The Associated Press
Monday May 06, 2002

SANTA ANA — Two friends from Pakistan, who hoped for opportunity in the United States but instead found themselves jailed in a post-Sept. 11 roundup, are heading home after spending more than six months in custody. 

Ahmed Atta and Salman Hyder, both 19, were detained Oct. 6, as federal investigators checked out an anonymous tip that Atta had a link to the al-Qaida terrorist network. Atta recently was sent back to Pakistan, while Hyder remains in custody pending his return. 

In separate interviews with the Orange County Register, Atta and Hyder, described how they were detained, interrogated for weeks and taken to court appearances in chains. 

“I was scared as hell,” Atta said. 

Hyder said he, too, was terrified as agents repeatedly asked the same questions about possible links to terrorists. 

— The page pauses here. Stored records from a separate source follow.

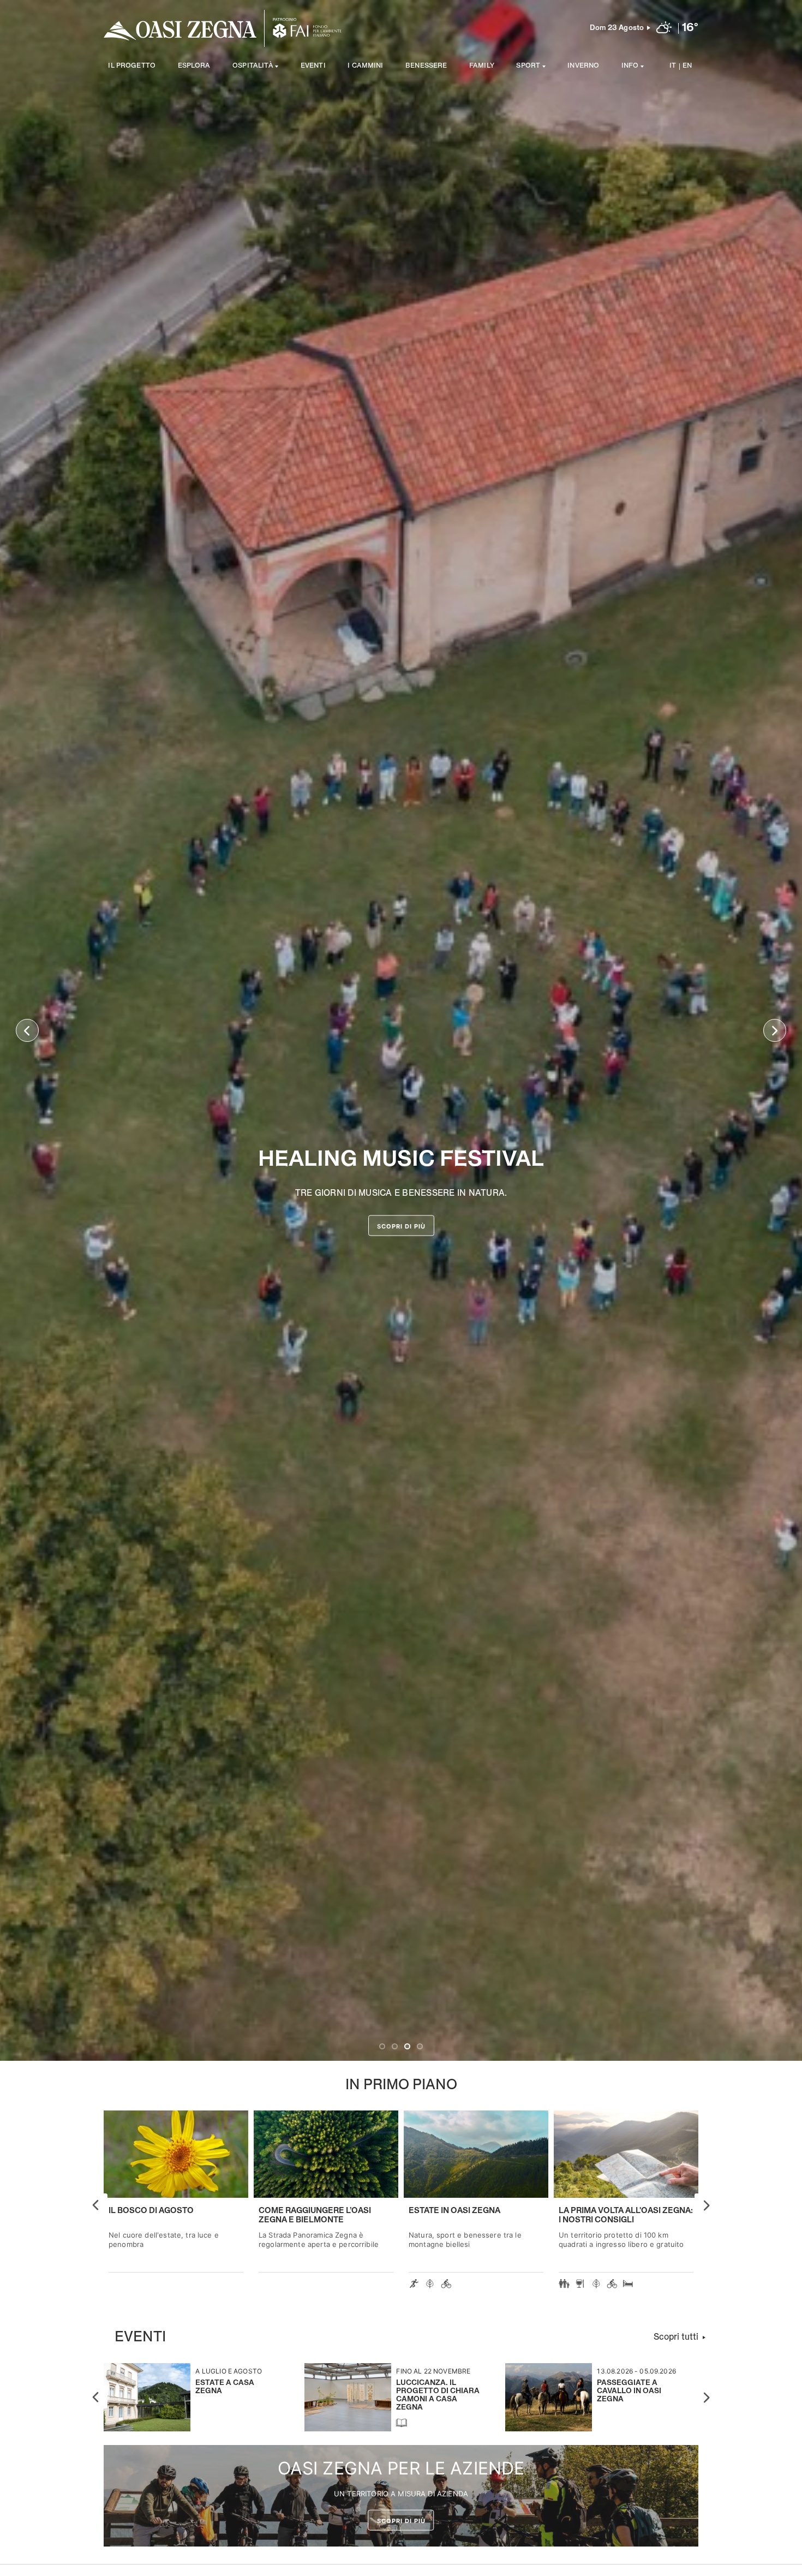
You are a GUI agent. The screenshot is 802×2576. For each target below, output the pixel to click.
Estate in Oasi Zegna (454, 2211)
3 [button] (407, 2046)
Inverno (583, 66)
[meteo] (664, 28)
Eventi (313, 66)
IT (672, 66)
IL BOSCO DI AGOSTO (151, 2211)
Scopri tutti (676, 2337)
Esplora (194, 66)
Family (481, 66)
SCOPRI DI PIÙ (401, 1226)
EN (687, 66)
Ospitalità (252, 66)
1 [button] (382, 2046)
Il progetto (131, 66)
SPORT (528, 66)
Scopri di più (401, 2521)
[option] (401, 1030)
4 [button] (420, 2046)
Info (630, 66)
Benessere (426, 66)
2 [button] (395, 2046)
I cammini (365, 66)
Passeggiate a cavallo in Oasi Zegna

“I was shivering when those agents were questioning me,” Hyder said. “During those first two months, we were terrified because we knew our case was not a normal case.” 

Both men did not have an attorney during the interviews. 

Although no links to terrorists were ever found, Atta and Hyder were convicted of minor visa violations involving working without proper papers or permission. Both were sentenced to time served and ordered to either leave the county voluntarily or be deported. 

Atta said he regretted the lost opportunity to make his fortune in America. 

“I came to spend the rest of my life here,” said Atta. “I know (the INS) won’t want to hear this. But that’s the truth. I would love to live here. It is the land of opportunity.” 

Hyder was eager to return to his family. 

“I like the U.S., but I’m dying to go back to Pakistan,” he said. “I know it will be hard, but my home is better than jail.” 

Hyder and Atta lived in a Fountain Valley condominium and attended Irvine Valley College. Both came to the United States believing there was more opportunity to prosper her than in the Middle East. 

Hyder arrived in January 2000 on a student visa, but dropped out of school after only one semester in violation of federal rules. He had to work, Hyder said, because his father was unemployed and could no longer afford to support him. 

Atta applied for a job at Fry’s Electronics in Fountain Valley last year. Atta said he had to work to support himself for what he called “an opportunity of a lifetime.” 

Hyder was born in Saudi Arabia to Pakistani parents. Atta was born in Pakistan but, like Hyder, grew up in Riyadh, the Saudi Arabian capital. 

Atta’s attorney, Ronald O. Kaye, said the prosecution of the roommates was unprecedented. “He (Atta) was arrested for immigration offenses that I had never seen prosecuted before as a criminal matter,” Kaye said.